Hamadneh et al.,25 in his systemic review showed that as Diabetic Retinopathy worsens, there is an increase in Choroidal Thickness. Microvascular abnormalities are caused by Diabetes mellitus (DM), which might further lead to ischemia and hypoxia in adjacent retinal tissue as well as choroidal vasculature, eventually leading to increased secretion of cytokine, VEGF, that mediates fluid leakage and vascular hyper-permeability. This increased secretion of intraocular VEGF explains the increase in CT.
Many studies also suggest that in Diabetes mellitus patients with no retinopathy, in the initial stages of Diabetic Retinopathy there are changes in choroidal thickness. The decrease in the vascular layer of the choroid because of the decreasing capillary perfusion and ischemia of the choroid in the early stages explains the decrease in the choroidal thickness.
An increase in Choroidal thickness is observed as hypoxia leads to more VEGF secretion leading to neovascularization, vascular hyper-permeability, fluid leakage, increased blood flow, as the Diabetic Retinopathy progresses. These observations indicate that even without clinical evidence of Diabetic Retinopathy, the main event in the Diabetes mellitus pathogenesis can be choroidal vasculature.

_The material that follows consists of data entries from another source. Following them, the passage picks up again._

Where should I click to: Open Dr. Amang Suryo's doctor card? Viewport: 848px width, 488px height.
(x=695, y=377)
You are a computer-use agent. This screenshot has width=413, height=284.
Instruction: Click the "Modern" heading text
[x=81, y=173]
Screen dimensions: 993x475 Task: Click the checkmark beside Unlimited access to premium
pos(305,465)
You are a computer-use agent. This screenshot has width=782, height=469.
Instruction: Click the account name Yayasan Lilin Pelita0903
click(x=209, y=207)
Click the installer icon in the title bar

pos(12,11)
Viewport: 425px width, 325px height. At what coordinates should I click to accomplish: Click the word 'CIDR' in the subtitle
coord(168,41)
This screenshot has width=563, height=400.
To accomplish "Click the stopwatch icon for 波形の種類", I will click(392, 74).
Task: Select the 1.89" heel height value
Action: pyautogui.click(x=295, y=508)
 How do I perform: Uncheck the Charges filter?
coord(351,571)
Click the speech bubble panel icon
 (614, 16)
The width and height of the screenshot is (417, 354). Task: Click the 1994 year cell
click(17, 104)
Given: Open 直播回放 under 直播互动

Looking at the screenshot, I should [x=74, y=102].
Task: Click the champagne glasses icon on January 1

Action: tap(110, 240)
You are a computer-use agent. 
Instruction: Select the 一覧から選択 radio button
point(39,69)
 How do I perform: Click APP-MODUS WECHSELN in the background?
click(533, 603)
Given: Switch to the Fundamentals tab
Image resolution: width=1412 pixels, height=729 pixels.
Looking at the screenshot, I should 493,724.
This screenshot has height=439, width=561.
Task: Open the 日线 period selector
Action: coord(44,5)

Some recent findings also show that the choroid is a more dynamic tissue than the retina and these studies also show a sudden change in plasma glucose level with a change in choroidal thickness and the extent of the severity of microangiopathy is comparable in the retina and underlying choroid.26
Every study has some limitation, this study did not compromise for systemic, physiologic, and local ocular variables which affect the results of Choroidal thickness and are believed to be confounders like age, length of axis, blood pressure, depth of anterior chamber, diurnal variation, refractive error, etc. Recent studies have observed choroidal thickness is affected by systemic pathological conditions, such as hypertension and renal failure.27
Conclusion
The findings conclude that the choroidal thickness is related to severity of Diabetic Retinopathy. The severity of NPDR increases SFCT proportionally while it decreases significantly in PDR and there is a significant increase in DR with diabetic macular edema. Hence, the choroid contributes significantly to the retina's blood supply; as a result, evaluating various choroid factors can aid in determining the course of DR and aid in its early diagnosis and treatment. Our results compliment the evidence that choroid changes can represent a possible pathogenesis for DR.